Quanto à alegação de que a empresa contratada teria sido beneficiada com informações privilegiadas, uma vez que enviou orçamento à Prefeitura com o quantitativo certo de material a ser adquirido, o promotor diz que “é de se convir que a secretária municipal de Educação espancou as dúvidas suscitadas ao esclarecer que o orçamento foi solicitado com base no número de alunos”. Ele completa: “a decisão de adquirir o material diretamente da empresa Brasil Sustentável Editora foi precedida de avaliação técnica e pedagógica por agentes da secretaria municipal de Educação, e contou com parecer favorável da Procuradoria Jurídica do Município, não se vislumbrando, portanto, qualquer indício de má-fé capaz de viciar a conduta administrativa.

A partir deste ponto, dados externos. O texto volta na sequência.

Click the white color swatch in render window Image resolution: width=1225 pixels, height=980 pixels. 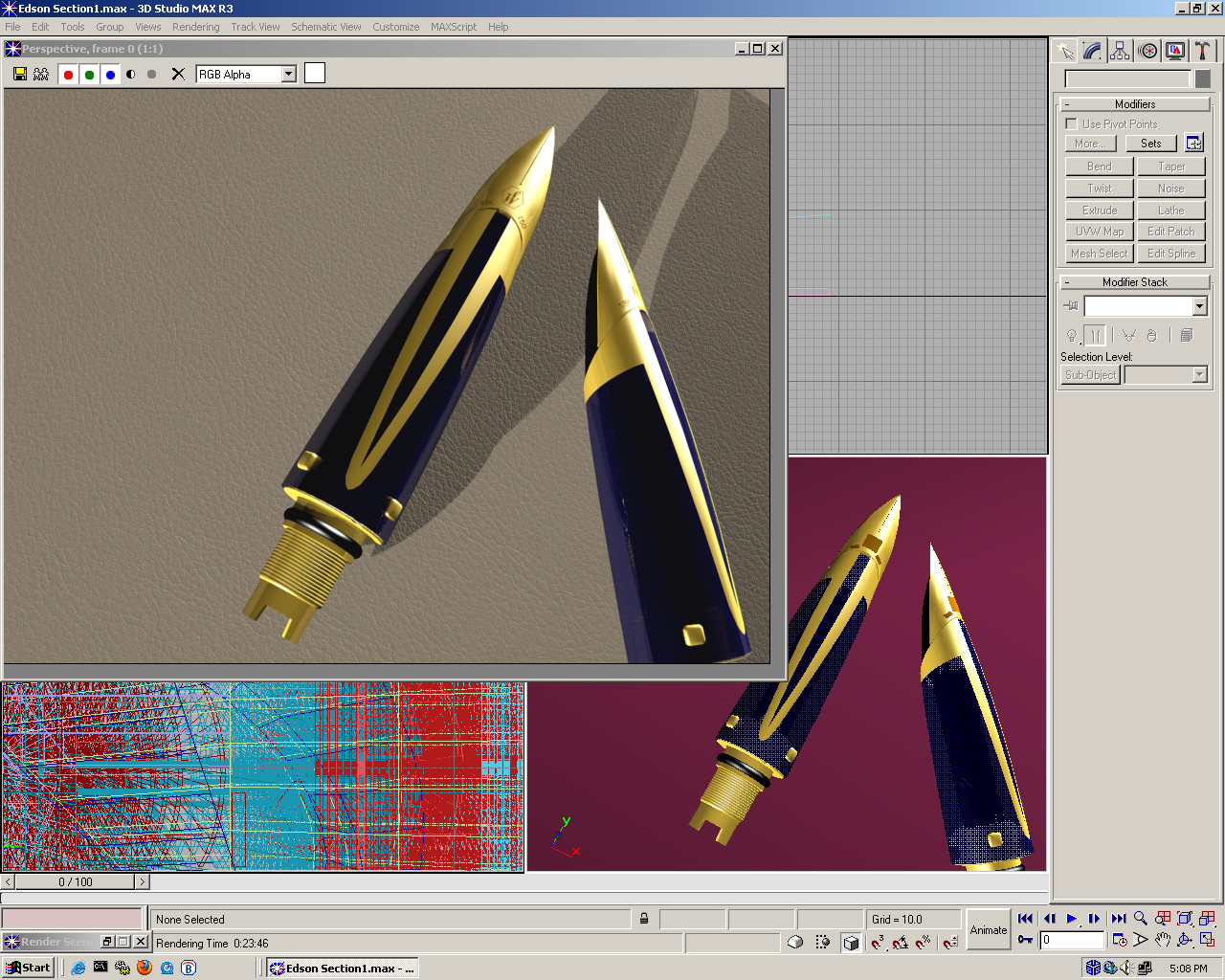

Por conseguinte, não há elementos indicativos de improbidade administrativa”.
PREFEITO E SECRETÁRIA ‘COMEMORAM’
O prefeito de Araçatuba, Dilalador Borges, via assessoria de imprensa da Prefeitura, emitiu nota nesta sexta-feira se manifestando sobre o arquivamento da representação referente à compra de livros. “Eu estava tranquilo em relação à lisura da nossa administração. Tenho certeza que o certame foi estruturado e conduzido dentro dos parâmetros legais, pois confio em minha equipe formada por servidores competentes e probos das secretarias da Educação, Administração e Assuntos Jurídicos responsáveis diretos por este certame. Apesar dos comentários e críticas vindas de pessoas que desconheciam o processo e que queriam denegrir a imagem da nossa administração, continuamos nosso trabalho de edificação de uma Araçatuba que tem recebido e merece mais respeito com o bem público. Apresentamos ao respeitável Ministério Público todas as informações solicitadas certos da lisura de nossa conduta e aproveito para saldar este importante órgão que tem primado pela Justiça, laureando a quem trabalha com integridade em seus atos”, diz o tucano.

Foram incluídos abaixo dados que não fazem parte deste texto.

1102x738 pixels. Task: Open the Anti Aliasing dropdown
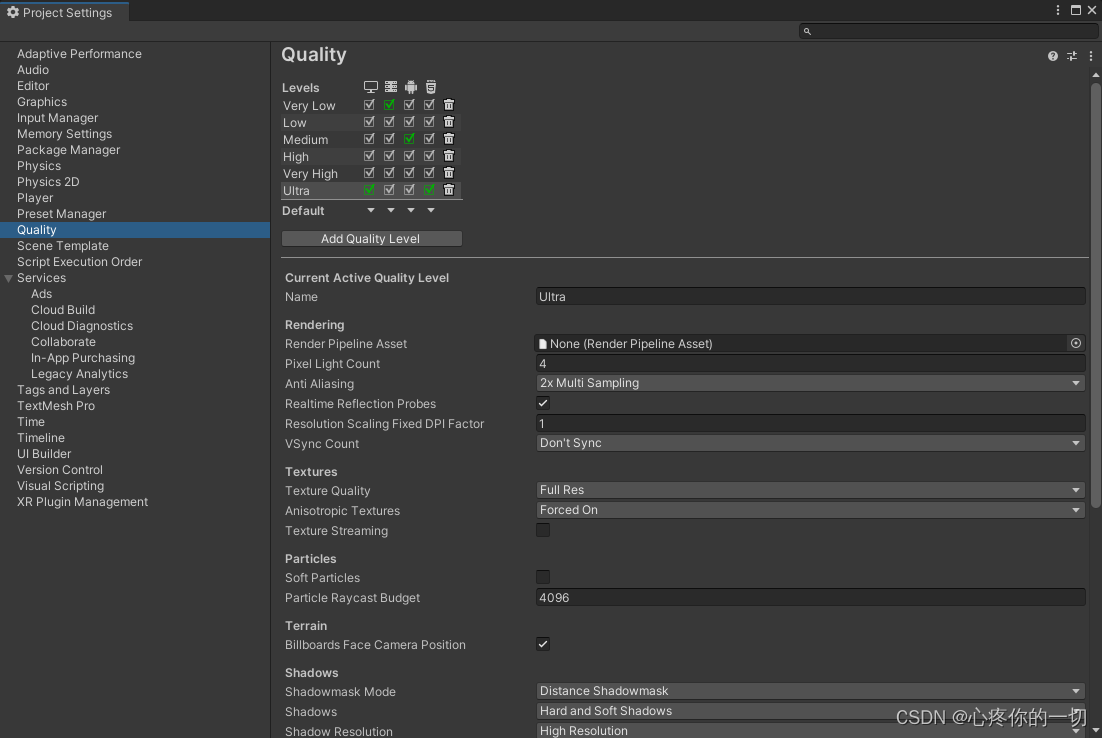click(810, 383)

Já a secretária Silva de Sousa e Souza se manifestou no Facebook. “A decisão do MP é a prova de que quando existe lisura e transparência, não há o que temer. É direito de todo cidadão acionar o MP quando se deparar com um quadro de irregularidade, mas no caso da representação sobre a compra dos livros, foi um ato leviano e infundado com o simples propósito de denegrir um trabalho que é feito com tanta seriedade. Deus é justo”, disse.
VAI RECORRER
Tranquilo quanto ao posicionamento do MP de Araçatuba, o advogado Lindemberg Melo Gonçalves disse que vai recorrer da decisão do promotor Luiz Antônio de Andrade, que remeteu o caso ao Conselho Superior do Ministério Público, em São Paulo, para reexame.
“Nem a Prefeitura nem o Ministério Público conseguiram Justificar como se efetuar uma compra com dispensa de licitação para livros que contenham, associados ao tema meio ambiente, assuntos sobre esportes, conforme publicação feita em 2017, que fala que o Brasil vai sediar a Copa do Mundo de 2014 e as Olimpíadas de 2016. Estamos em plena Copa do Mundo de 2018, alguma coisa há de errado nisso aí e ninguém, pelo visto, se importou com uma questão que é grave e que para mim se verifica uma queima de estoque”, afirma.

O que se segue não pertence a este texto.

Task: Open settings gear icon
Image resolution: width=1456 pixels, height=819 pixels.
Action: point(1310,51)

Lindemberg fala em arrependimento futuro. “O Ministério Público, daqui a três anos, vai se arrepender por não ter tomado providências hoje”, diz. Questionado por qual motivo, ele se explicou. “Vai se arrepender porque as ilegalidades e desperdício dos recursos públicos estão acontecendo hoje e não está havendo nenhuma providência judicial. Daqui três anos, o Tribunal de Contas vai declarar ilegal esta contratação e o Ministério Público, sob pena de prevaricação, será obrigado a entrar com uma ação que deveria fazer hoje”.